Another is the one from elfutils:
https://sourceware.org/cgit/elfutils/tree/CONTRIBUTING#n152

Some specific comments on the proposal:

> This is because the copyright status of code generated by a LLM (Large 
> Language Model) is currently unclear.

Yes, but as others pointed out, there are other more serious objections to LLM
generated contributions.
I do think we are hiding a little behind just saying the legal/copyright issue
is the main issue.
But I am fine with just stating that contributions without clear authorship
rights are not accepted.
If that gets us to a place where we simply don't accept anything generated by
an LLM. It is a simple bright line.
Maybe rephrase as:
"This is because we only want to accept contributions that come with clear
authorship provenance and rights (which is unclear for LLM generated text)."

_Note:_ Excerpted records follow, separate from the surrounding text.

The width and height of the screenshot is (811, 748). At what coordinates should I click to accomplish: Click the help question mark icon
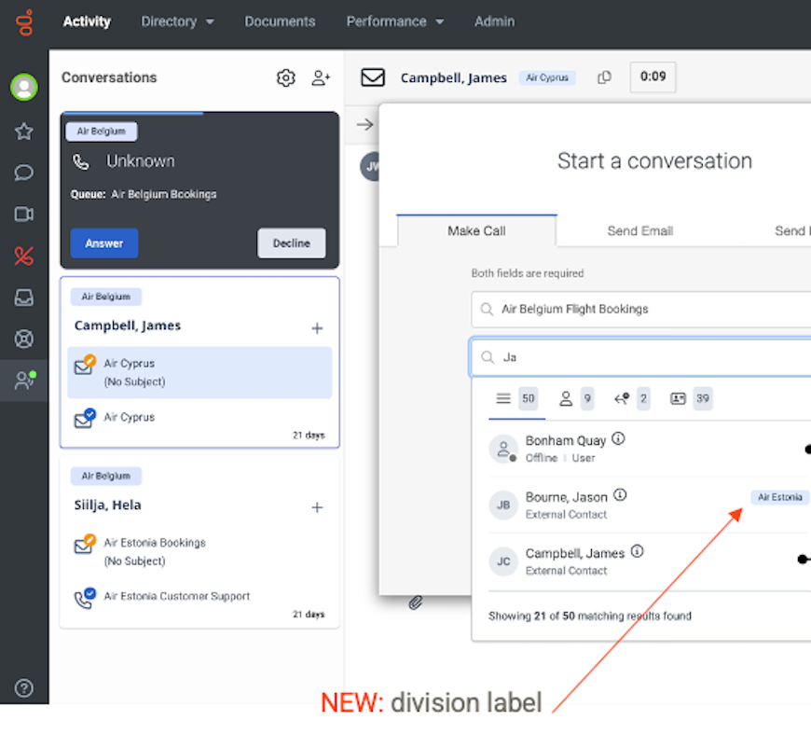[x=24, y=688]
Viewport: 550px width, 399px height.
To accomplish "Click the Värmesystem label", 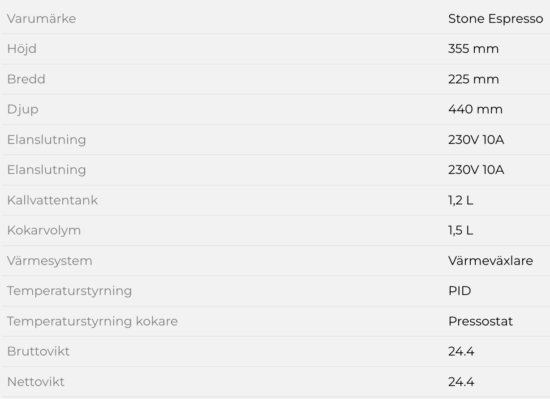I will pyautogui.click(x=49, y=260).
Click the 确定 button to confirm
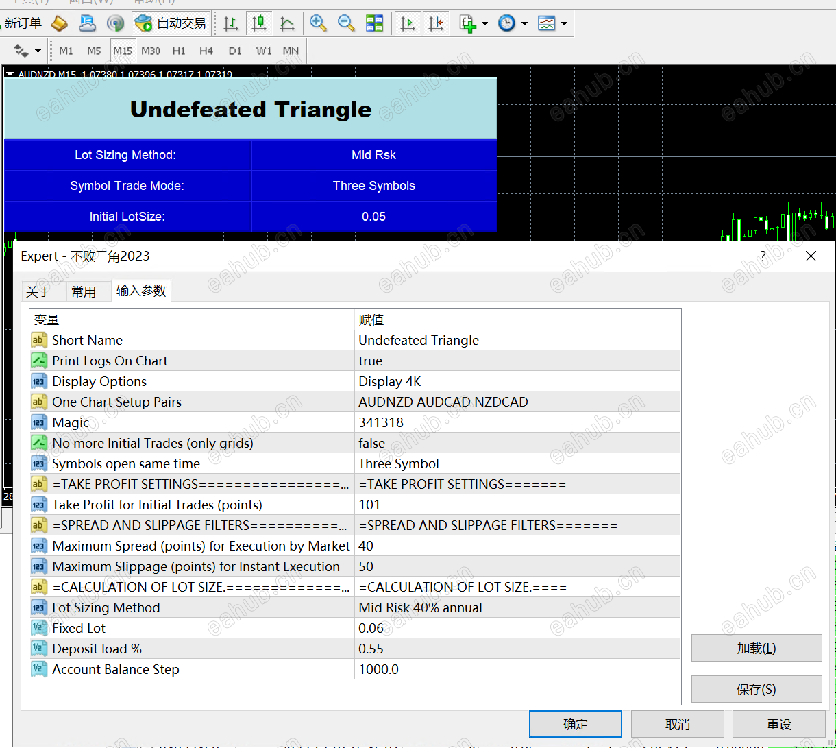This screenshot has width=836, height=748. 575,724
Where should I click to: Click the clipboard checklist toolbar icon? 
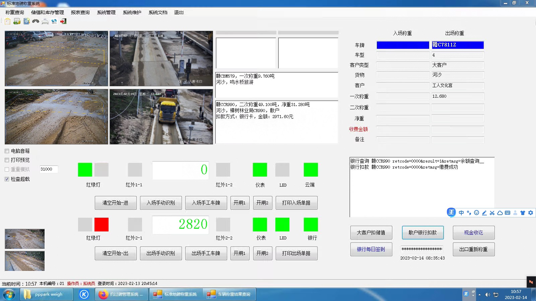coord(7,21)
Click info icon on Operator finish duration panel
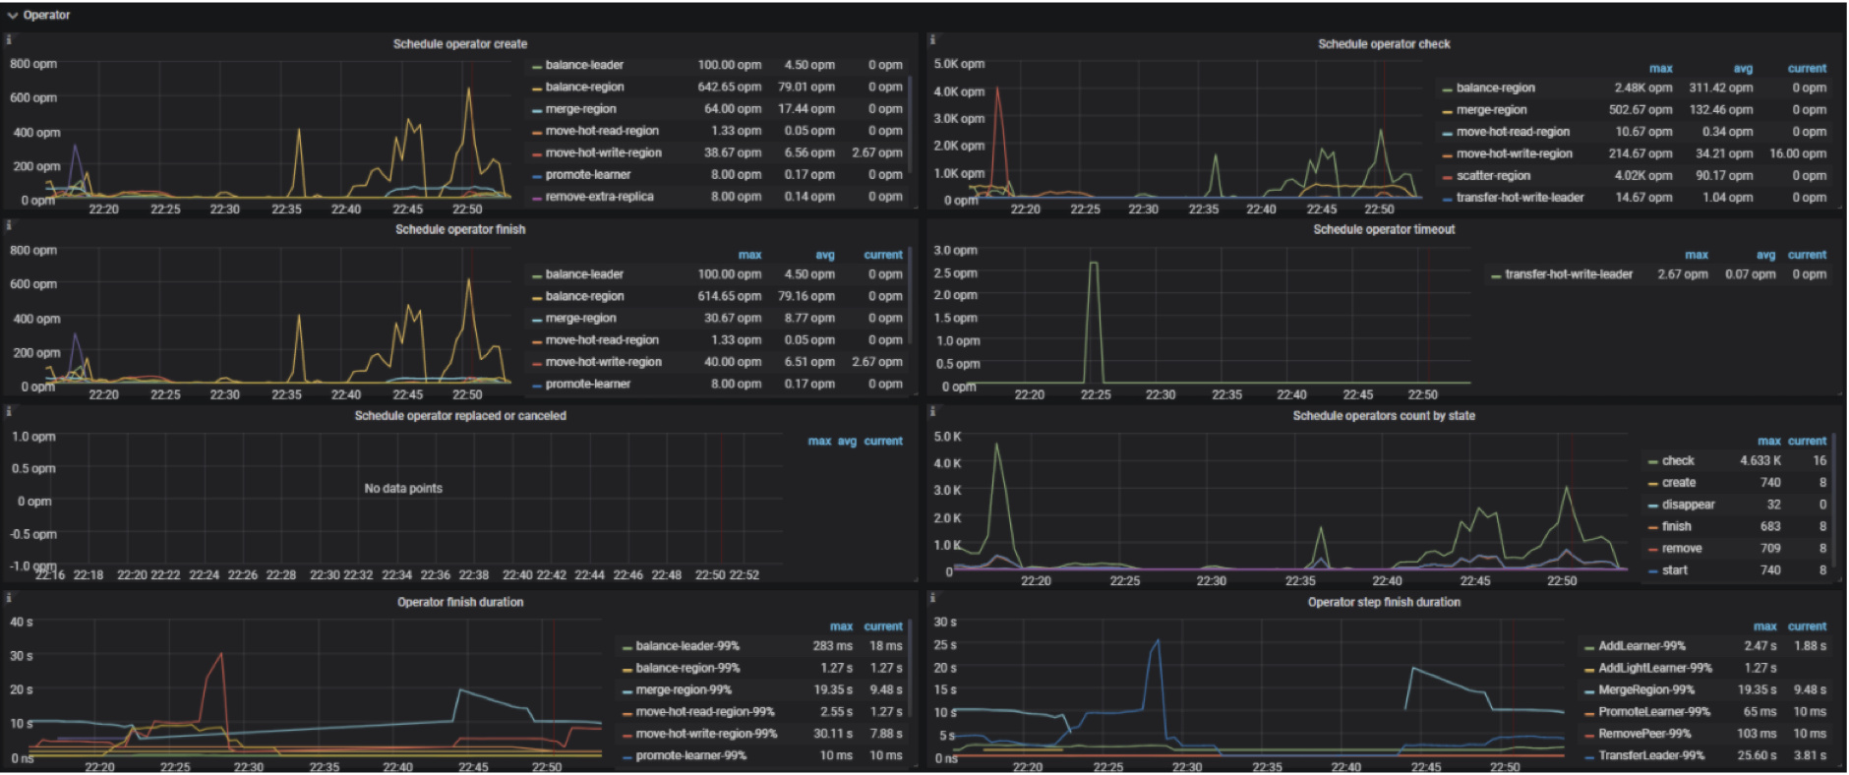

I think the exceptions are fine, but they aren't really LLM specific IMHO. We
don't control (or want to control) what people do privately.

It might be good to mention this also holds for the commit message itself,
which is part of the contribution. It should not be a automatically generated
summary of the contribution, but a description of the actual changes proposed.

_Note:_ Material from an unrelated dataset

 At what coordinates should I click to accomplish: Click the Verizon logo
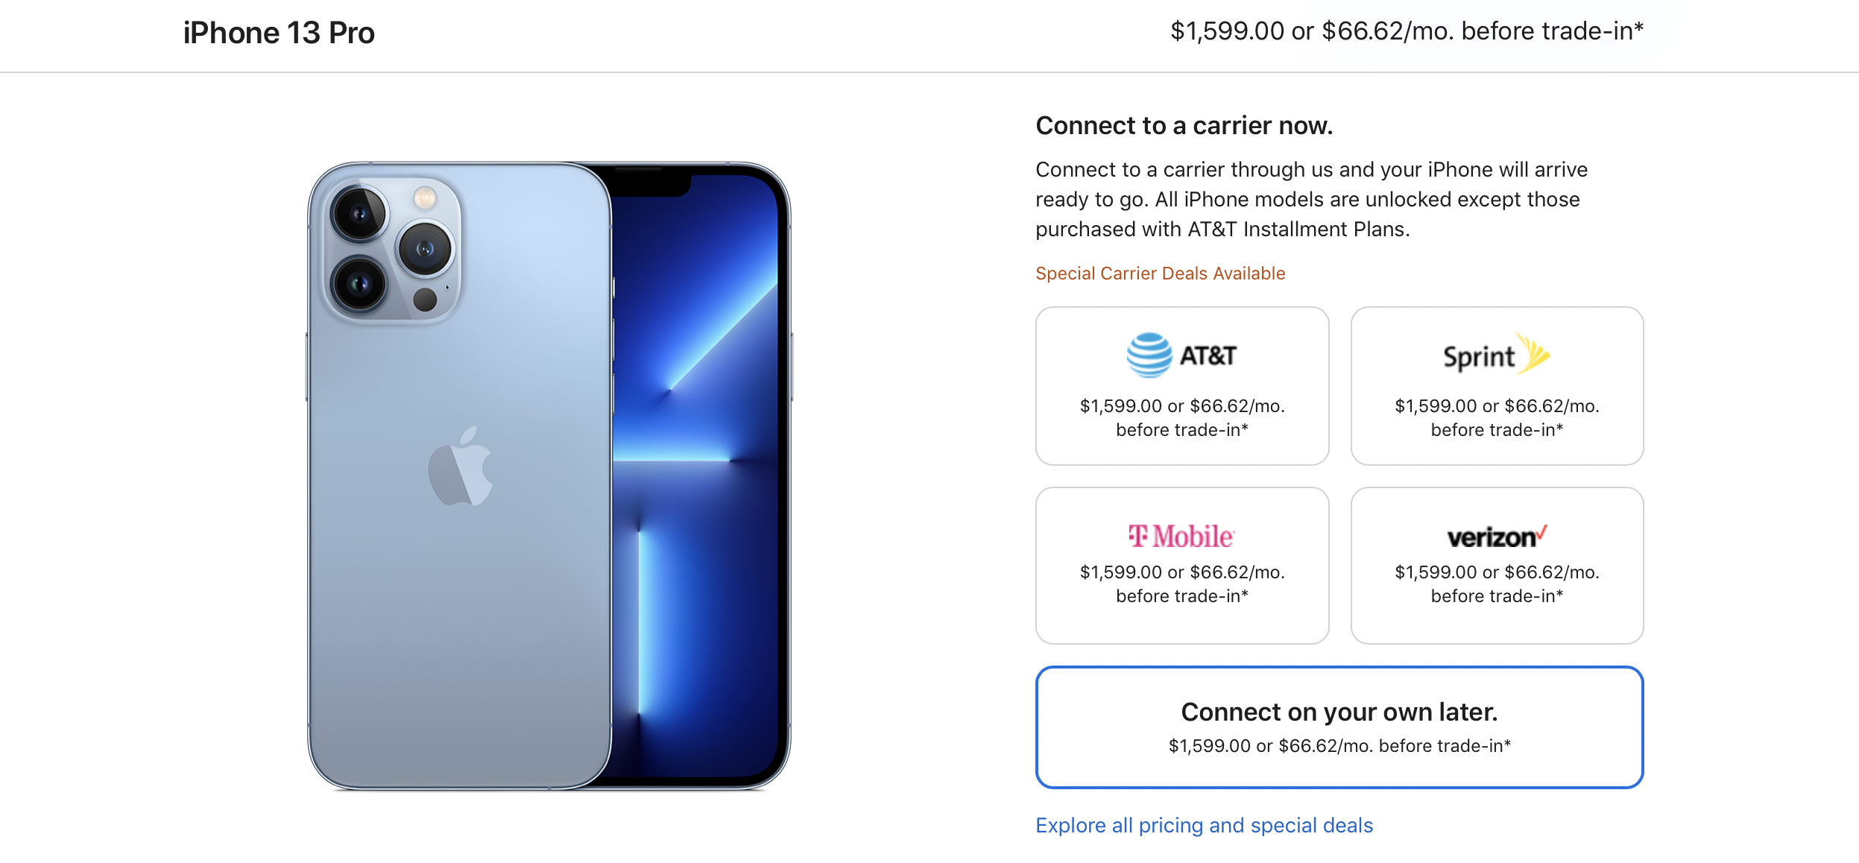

> When submitting a non-legally-significant LLM generated change, it is 
> encouraged to clearly indicate the use of the LLM.

I don't think this is a good suggestion. If it is not legally significant then
it doesn't really matter.
We don't require this of any other tools. It might be appropriate if it
describes a way/tool that
the reviewer can use to (deterministically) reproduce part of a patch. But an
LLM isn't that.

The elfutils policy simply says: "Contributors are not required to disclose the
use of LLMs for these [exception] purposes."

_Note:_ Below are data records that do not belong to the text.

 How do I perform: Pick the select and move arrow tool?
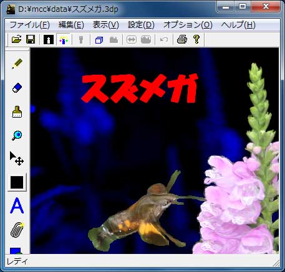[17, 159]
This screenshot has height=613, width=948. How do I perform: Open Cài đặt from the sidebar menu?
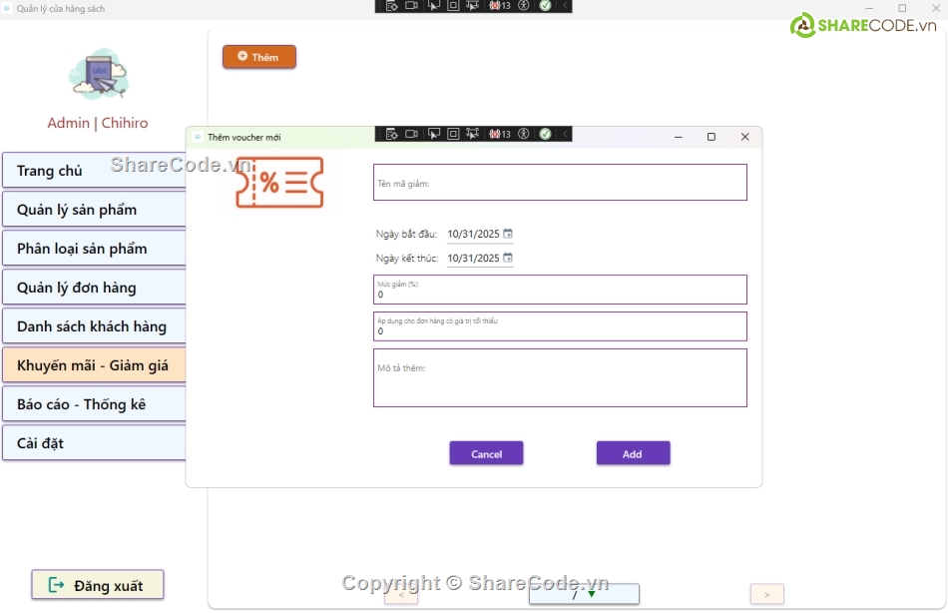click(x=94, y=443)
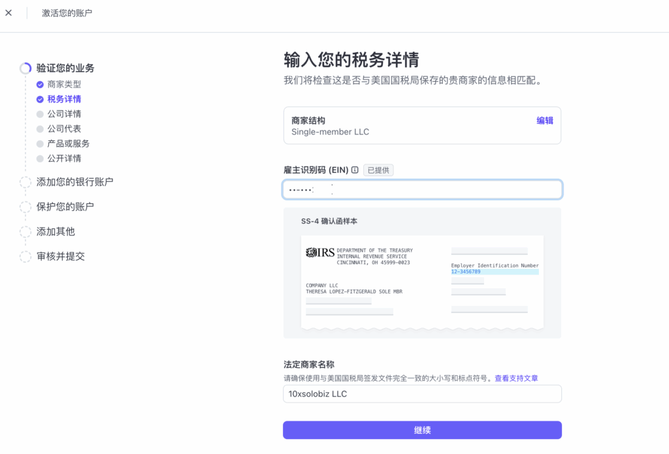Open the 公开详情 step

(x=64, y=159)
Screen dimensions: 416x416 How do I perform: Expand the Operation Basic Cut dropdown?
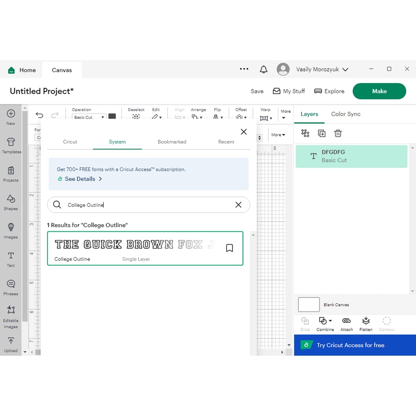click(x=89, y=117)
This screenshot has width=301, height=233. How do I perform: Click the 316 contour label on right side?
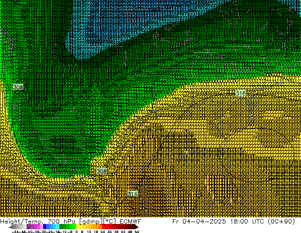pos(241,94)
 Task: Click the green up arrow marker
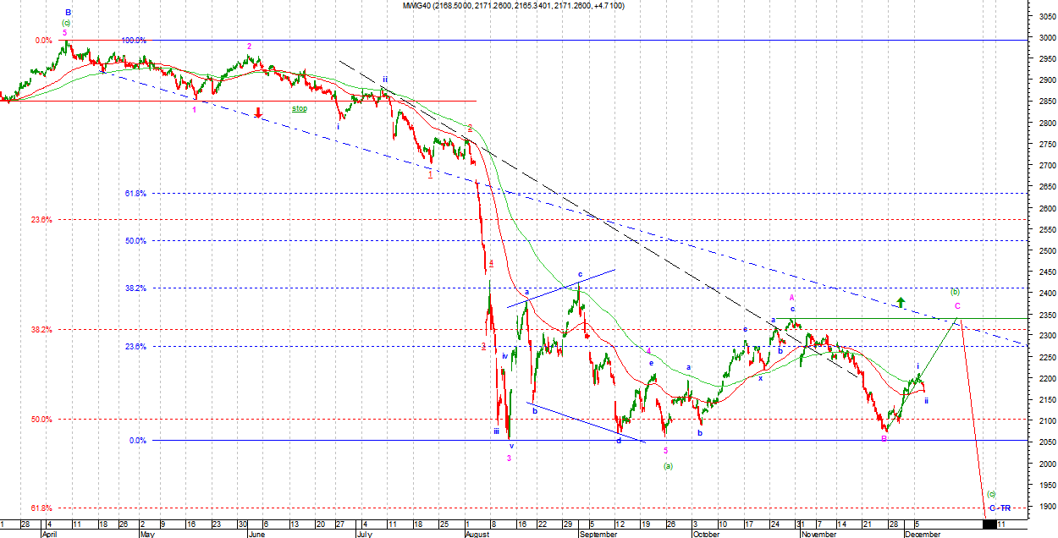coord(901,302)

off-list we were discussing whether we should say something about "imported
code" like from
gcc/libiberty, gdb/gdbserver, binutils/opcodes, and the compression code. It
might be nice to
say something that we like our imported code the have a similar policy. And
that is must be
GPL-compatible. It is unclear if code containing large LLM generated code can
be GPL-compatible.

But maybe that is just something to re-evaluate when importing new code. We
could say that
in general we expect such (re)imports to be done with deterministic scripts
that can be reviewed
and be used to show the import/patch can replicated.